### Work item
Here is a listing. Write it all out again exactly, but not its pictures.

--------------------

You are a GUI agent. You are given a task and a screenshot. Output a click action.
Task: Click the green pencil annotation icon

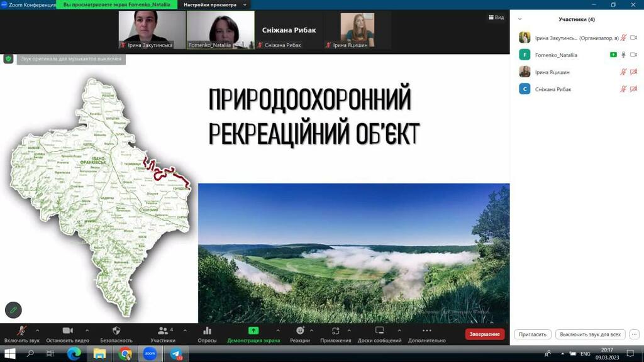click(13, 310)
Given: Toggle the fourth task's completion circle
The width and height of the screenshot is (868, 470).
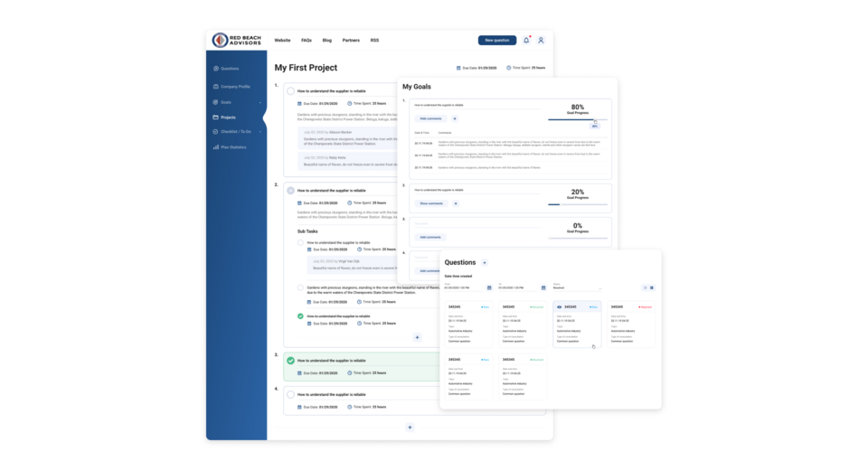Looking at the screenshot, I should pos(290,395).
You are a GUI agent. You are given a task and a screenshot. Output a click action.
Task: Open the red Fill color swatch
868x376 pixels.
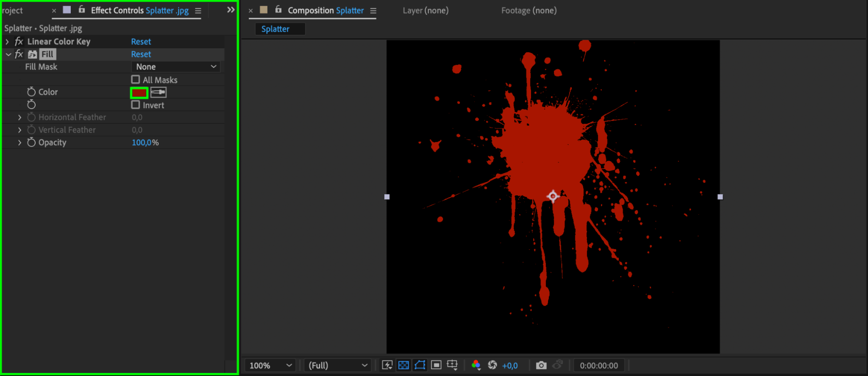[x=139, y=93]
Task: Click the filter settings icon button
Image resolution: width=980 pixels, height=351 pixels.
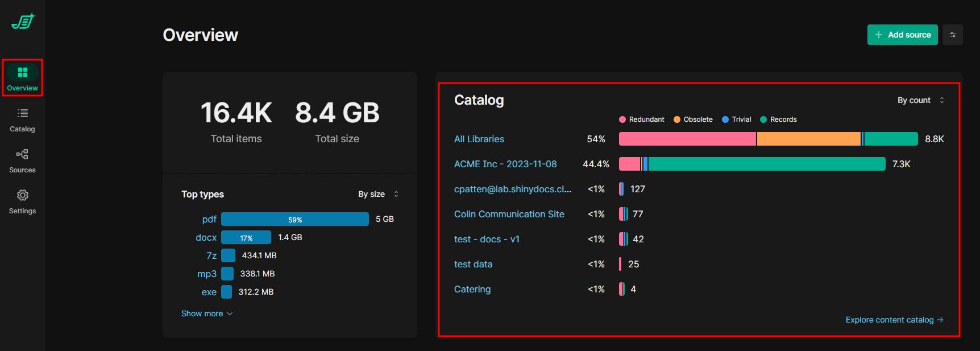Action: pyautogui.click(x=953, y=35)
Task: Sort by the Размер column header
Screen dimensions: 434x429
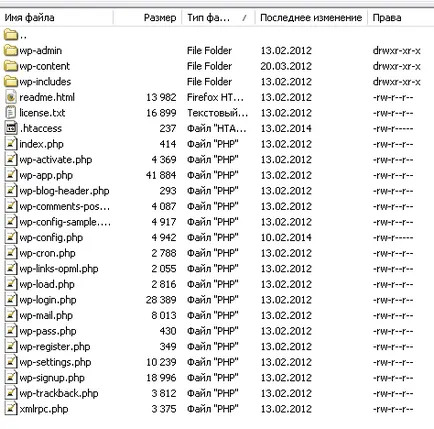Action: [x=160, y=18]
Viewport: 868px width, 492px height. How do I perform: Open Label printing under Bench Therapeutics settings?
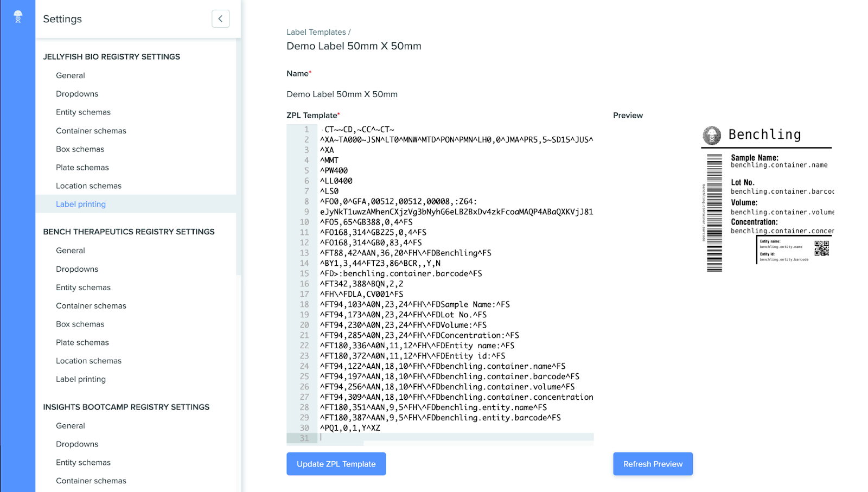81,379
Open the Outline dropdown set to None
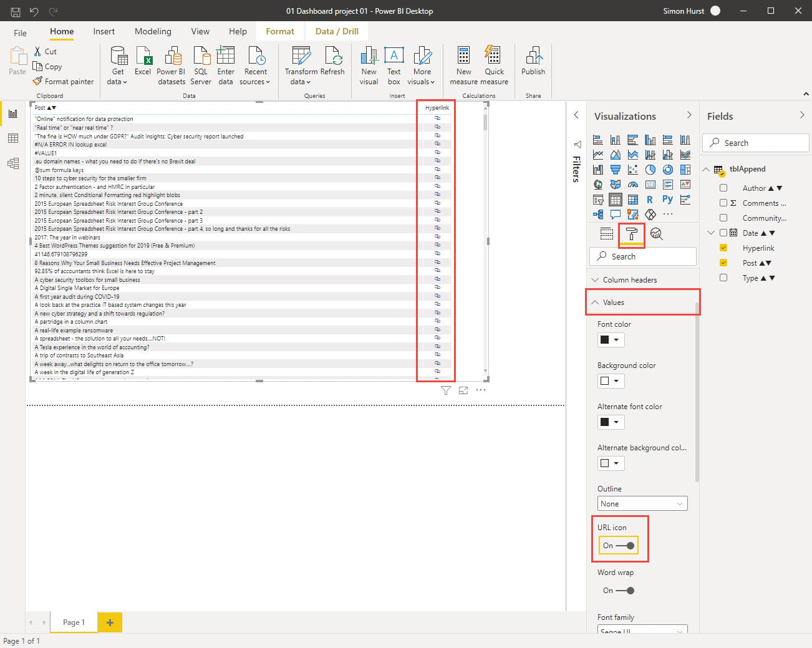 coord(642,504)
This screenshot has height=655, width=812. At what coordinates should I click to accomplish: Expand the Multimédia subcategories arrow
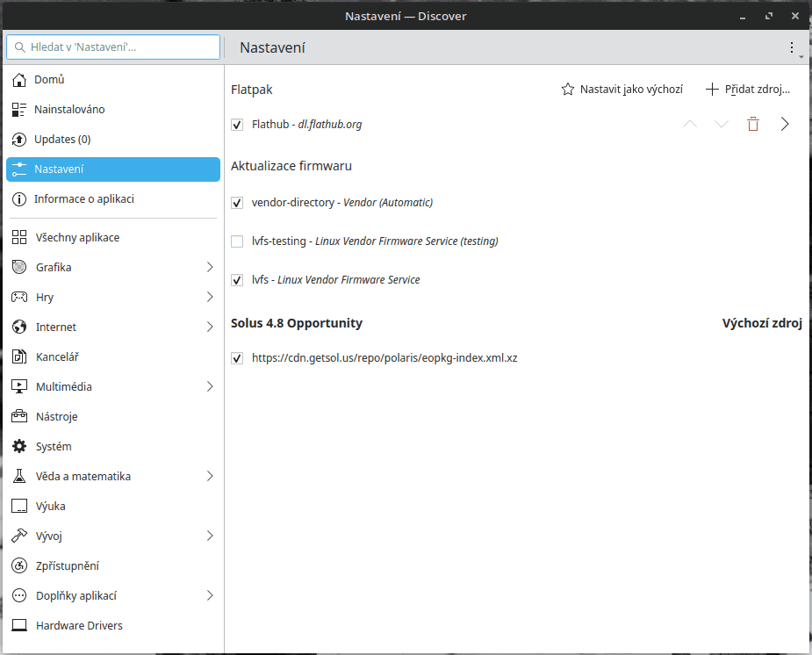pos(210,386)
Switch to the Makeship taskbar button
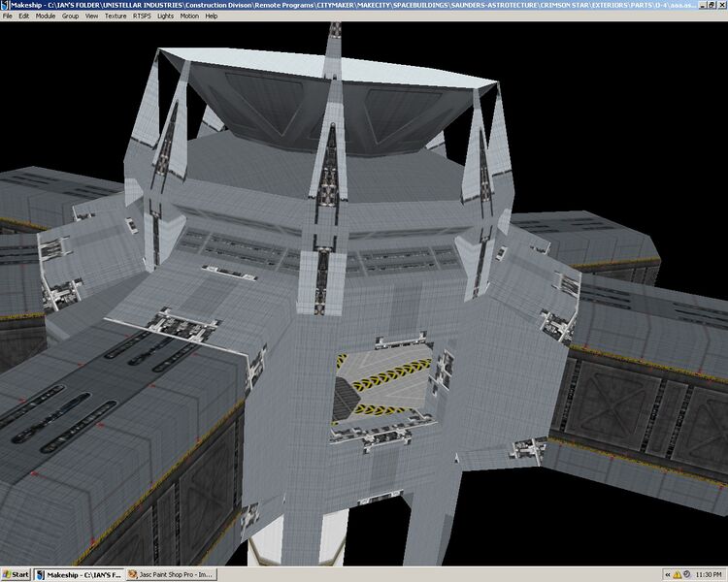The width and height of the screenshot is (728, 582). pos(80,574)
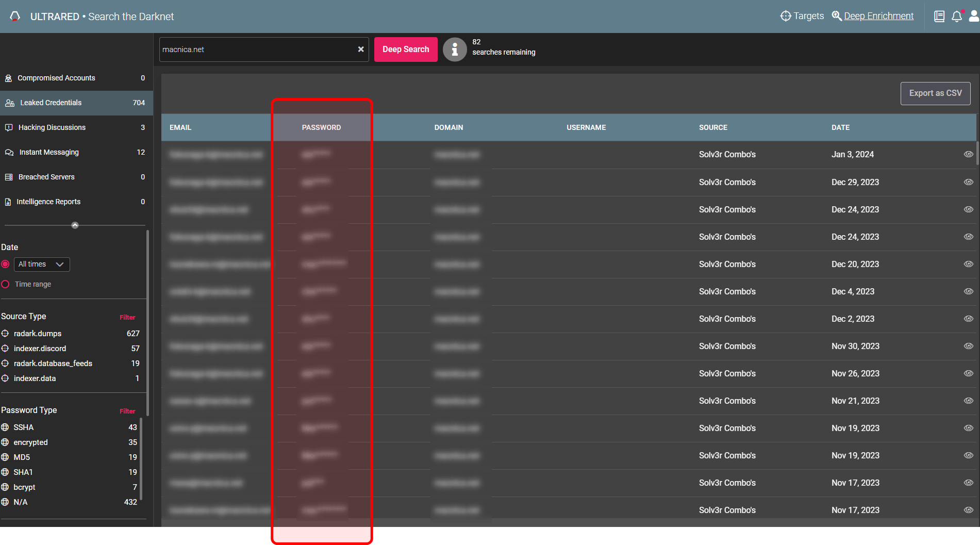Image resolution: width=980 pixels, height=545 pixels.
Task: Reveal details for Jan 3, 2024 row
Action: [968, 154]
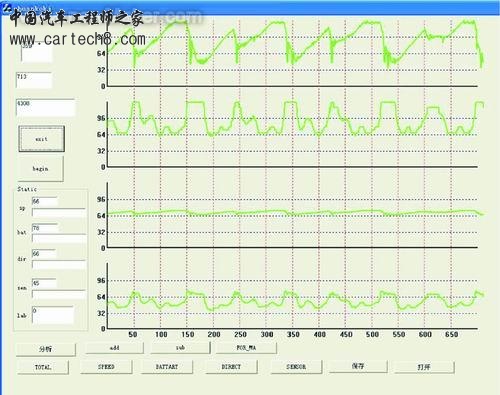Switch to the SENSOR chart view

(x=296, y=367)
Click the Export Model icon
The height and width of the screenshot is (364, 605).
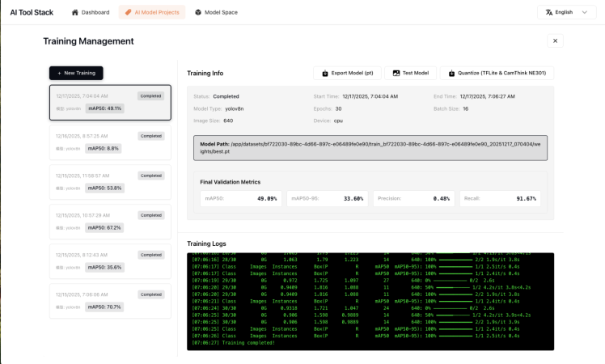tap(325, 73)
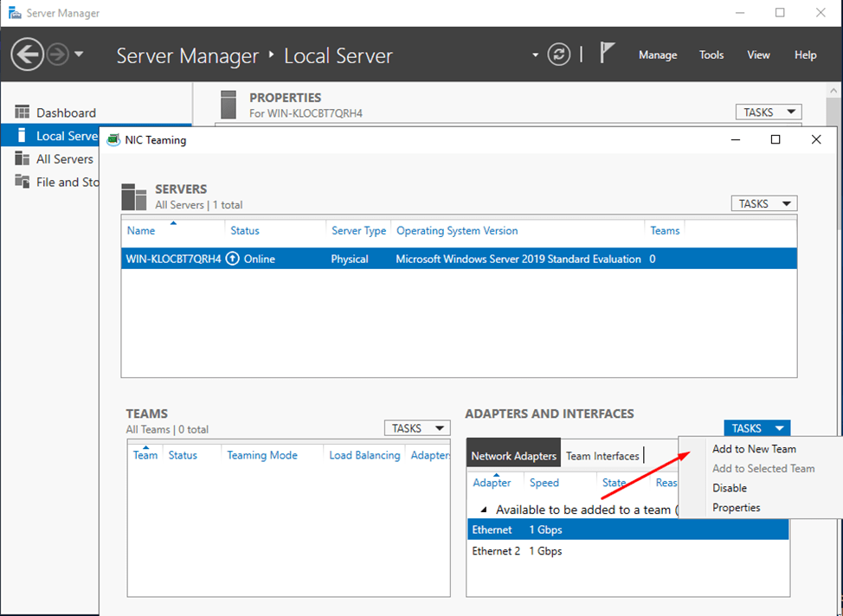Click the back navigation arrow
The height and width of the screenshot is (616, 843).
[x=27, y=54]
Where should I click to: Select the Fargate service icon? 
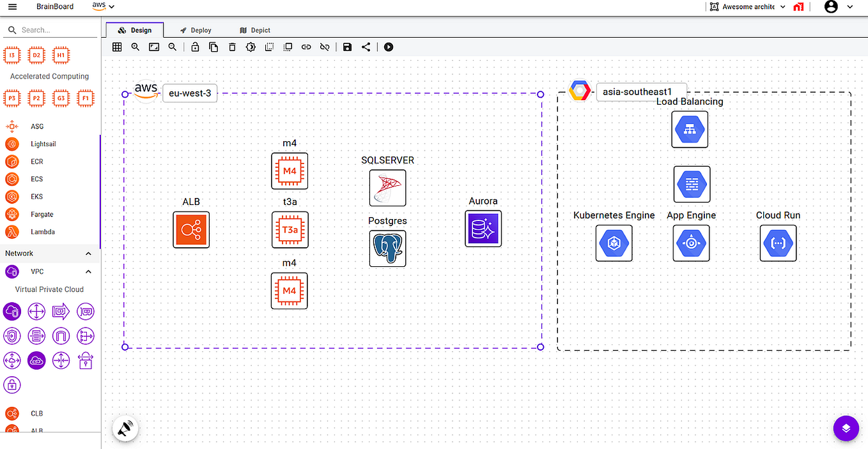click(12, 214)
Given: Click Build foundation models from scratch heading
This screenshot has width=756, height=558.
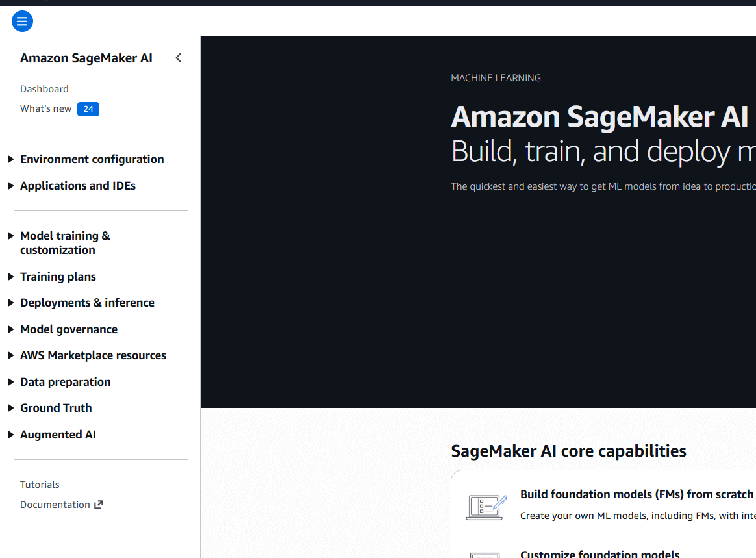Looking at the screenshot, I should [x=636, y=494].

--------------------

### Answer to the problem
You are a GUI agent. You are given a task and a screenshot. Output a click action.
Task: Click the green pencil annotation icon

click(13, 310)
Given: Toggle the fourth task's completion circle
The width and height of the screenshot is (868, 470).
Looking at the screenshot, I should pos(290,395).
You are a GUI agent. You are given a task and a screenshot. Output a click action.
Task: Open the red Fill color swatch
868x376 pixels.
[x=139, y=93]
Task: Click the filter settings icon button
Image resolution: width=980 pixels, height=351 pixels.
Action: pyautogui.click(x=953, y=35)
Task: Sort by the Размер column header
Screen dimensions: 434x429
Action: [x=160, y=18]
Viewport: 868px width, 492px height. How do I perform: Open Label printing under Bench Therapeutics settings?
81,379
Open the Outline dropdown set to None
 coord(642,504)
This screenshot has height=655, width=812. At what coordinates should I click to accomplish: Expand the Multimédia subcategories arrow
pos(210,386)
Switch to the Makeship taskbar button
The width and height of the screenshot is (728, 582). pos(80,574)
Image resolution: width=980 pixels, height=545 pixels.
Task: Reveal details for Jan 3, 2024 row
Action: [968, 154]
Switch to the SENSOR chart view

(x=296, y=367)
Click the Export Model icon
The height and width of the screenshot is (364, 605).
tap(325, 73)
Click the back navigation arrow
The height and width of the screenshot is (616, 843).
[x=27, y=54]
Where should I click to: Select the Fargate service icon? 
click(12, 214)
Given: Click Build foundation models from scratch heading
This screenshot has width=756, height=558.
Looking at the screenshot, I should [x=636, y=494].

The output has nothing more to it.